Washington, DC – The House of Representatives today unanimously approved the Small Airplane Revitalization Act of 2013 (H.R. 1848) a bill that helps streamline the general aviation regulatory regime for aircraft certification in a manner that will improve safety, reduce costs, and stimulate innovation.
The general aviation industry includes nearly 600,000 pilots, employs roughly 1.3 million people, and contributes approximately $150 billion annually to the U.S. economy. However, current airplane certification regulations for general aviation are outdated, overly prescriptive, and prohibit the application and use of efficient and cost-effective safety solutions.
H.R. 1848, introduced in the House by U.S. Rep. Mike Pompeo (R-KS), updates the Federal Aviation Administration’s (FAA) aircraft certification processes governing general aviation and reduces costs and regulatory burdens for bringing new products to market.
“The general aviation industry has never asked for a bailout, but instead for a smart, common-sense certification process that will drive down costs and improve safety—which will, in turn, spur job growth,” said Pompeo. “Even in the midst of great turmoil in Washington, I am really pleased we were able to achieve this bipartisan solution to help revitalize America's general aviation industry. This is a big win for Wichita, for Kansas, and for all of America."
“I commend Congressman Pompeo and the other sponsors for bringing this bill forward,” said Subcommittee on Aviation Chairman Frank LoBiondo (R-NJ). “H.R. 1848 is really about good government and making necessary, common sense reforms to the current prescriptive regulatory regime. The bill will reduce the costs of bringing new, innovative products to market, improve general aviation safety, and help revitalize this critical industry.”

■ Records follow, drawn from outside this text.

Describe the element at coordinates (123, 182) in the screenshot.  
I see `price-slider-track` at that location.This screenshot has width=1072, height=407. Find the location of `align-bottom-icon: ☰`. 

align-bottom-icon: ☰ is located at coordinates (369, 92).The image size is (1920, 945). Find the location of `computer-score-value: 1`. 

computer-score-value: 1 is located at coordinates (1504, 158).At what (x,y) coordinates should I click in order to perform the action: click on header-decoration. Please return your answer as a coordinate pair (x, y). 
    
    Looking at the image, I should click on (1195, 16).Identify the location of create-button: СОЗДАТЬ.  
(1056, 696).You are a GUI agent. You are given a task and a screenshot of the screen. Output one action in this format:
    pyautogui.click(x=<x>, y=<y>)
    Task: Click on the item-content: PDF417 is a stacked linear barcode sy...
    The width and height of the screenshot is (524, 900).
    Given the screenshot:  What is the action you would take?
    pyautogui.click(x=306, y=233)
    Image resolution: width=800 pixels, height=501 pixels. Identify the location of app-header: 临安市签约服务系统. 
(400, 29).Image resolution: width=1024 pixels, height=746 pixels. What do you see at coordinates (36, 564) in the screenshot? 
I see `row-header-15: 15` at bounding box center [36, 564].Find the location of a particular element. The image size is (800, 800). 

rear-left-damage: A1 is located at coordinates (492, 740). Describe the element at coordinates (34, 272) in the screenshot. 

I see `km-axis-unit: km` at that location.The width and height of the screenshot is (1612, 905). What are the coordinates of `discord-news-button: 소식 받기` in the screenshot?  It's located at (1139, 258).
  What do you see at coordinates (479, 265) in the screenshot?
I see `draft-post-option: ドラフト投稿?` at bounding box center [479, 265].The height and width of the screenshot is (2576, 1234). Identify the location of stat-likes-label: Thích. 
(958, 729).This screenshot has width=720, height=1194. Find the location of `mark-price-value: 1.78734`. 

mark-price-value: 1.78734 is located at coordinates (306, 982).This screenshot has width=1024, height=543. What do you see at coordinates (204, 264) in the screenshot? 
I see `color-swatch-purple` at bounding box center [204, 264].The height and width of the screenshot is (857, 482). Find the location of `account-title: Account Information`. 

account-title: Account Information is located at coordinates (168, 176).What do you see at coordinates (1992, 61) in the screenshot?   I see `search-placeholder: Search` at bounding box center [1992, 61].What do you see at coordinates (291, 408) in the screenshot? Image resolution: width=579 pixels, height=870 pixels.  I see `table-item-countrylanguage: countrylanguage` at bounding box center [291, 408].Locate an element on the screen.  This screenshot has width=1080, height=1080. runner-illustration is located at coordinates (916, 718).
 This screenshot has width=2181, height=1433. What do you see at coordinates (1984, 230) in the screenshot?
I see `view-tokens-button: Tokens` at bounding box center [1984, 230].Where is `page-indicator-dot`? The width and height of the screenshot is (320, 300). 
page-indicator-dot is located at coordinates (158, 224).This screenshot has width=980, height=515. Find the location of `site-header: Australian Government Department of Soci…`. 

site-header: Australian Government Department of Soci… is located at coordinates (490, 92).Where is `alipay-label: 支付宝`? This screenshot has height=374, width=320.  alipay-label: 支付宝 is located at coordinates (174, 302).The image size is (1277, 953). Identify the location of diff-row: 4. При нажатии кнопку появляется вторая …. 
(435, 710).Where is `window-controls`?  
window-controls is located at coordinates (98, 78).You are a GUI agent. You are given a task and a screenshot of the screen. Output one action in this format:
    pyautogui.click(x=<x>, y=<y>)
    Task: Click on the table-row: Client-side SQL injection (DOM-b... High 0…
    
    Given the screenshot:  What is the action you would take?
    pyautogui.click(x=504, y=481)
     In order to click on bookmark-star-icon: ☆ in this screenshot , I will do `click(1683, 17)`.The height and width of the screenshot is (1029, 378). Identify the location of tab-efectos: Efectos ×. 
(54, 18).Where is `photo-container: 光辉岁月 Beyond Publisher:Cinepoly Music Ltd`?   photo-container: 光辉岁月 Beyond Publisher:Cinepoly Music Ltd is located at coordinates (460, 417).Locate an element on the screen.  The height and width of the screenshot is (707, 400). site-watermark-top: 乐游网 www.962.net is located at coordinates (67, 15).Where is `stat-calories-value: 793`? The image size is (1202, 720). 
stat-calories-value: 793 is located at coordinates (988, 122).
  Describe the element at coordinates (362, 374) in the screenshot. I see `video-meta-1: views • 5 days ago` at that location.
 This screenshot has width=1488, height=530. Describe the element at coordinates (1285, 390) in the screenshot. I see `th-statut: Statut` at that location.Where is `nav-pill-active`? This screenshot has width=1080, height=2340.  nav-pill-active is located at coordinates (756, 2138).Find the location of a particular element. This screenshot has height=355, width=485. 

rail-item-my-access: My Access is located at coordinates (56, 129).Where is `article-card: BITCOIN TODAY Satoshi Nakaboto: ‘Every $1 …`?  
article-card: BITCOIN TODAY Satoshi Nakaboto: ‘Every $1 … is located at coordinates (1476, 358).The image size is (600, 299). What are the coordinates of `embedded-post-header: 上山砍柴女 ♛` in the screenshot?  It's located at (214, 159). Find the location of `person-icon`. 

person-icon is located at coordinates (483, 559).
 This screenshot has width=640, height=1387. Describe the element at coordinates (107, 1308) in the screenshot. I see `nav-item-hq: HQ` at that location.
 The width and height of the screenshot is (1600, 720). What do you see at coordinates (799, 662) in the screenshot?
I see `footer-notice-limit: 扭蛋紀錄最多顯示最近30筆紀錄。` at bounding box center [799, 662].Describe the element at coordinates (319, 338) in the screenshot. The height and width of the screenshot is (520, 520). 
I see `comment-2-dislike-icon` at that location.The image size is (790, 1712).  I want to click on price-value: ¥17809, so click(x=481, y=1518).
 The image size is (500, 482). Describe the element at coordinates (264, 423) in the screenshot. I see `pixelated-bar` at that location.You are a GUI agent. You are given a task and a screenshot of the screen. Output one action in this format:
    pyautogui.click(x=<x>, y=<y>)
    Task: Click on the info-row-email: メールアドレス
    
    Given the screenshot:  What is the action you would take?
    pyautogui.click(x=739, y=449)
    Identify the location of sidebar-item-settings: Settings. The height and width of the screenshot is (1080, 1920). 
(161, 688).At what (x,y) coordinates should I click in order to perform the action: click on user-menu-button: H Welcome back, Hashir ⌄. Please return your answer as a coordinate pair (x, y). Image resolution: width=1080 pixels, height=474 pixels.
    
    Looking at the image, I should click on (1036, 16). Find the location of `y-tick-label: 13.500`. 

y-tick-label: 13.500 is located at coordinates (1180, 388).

The Small Airplane Revitalization Act of 2013 requires the FAA to issue a final rule for new small airplane safety standards that will:
- Create a streamlined regulatory regime that improves safety and reduces regulatory cost burdens
- Set safety objectives that stimulate innovation and technology adoption
- Replace the existing prescriptive regulatory regime with new standards for compliance and testing
- Use FAA-accepted consensus standards to clarify how updated safety objectives may be met by specific designs and technologies, while continuing traditional methods for certification
H.R. 1848 has been approved by the Senate, and now goes to the President to be signed into law.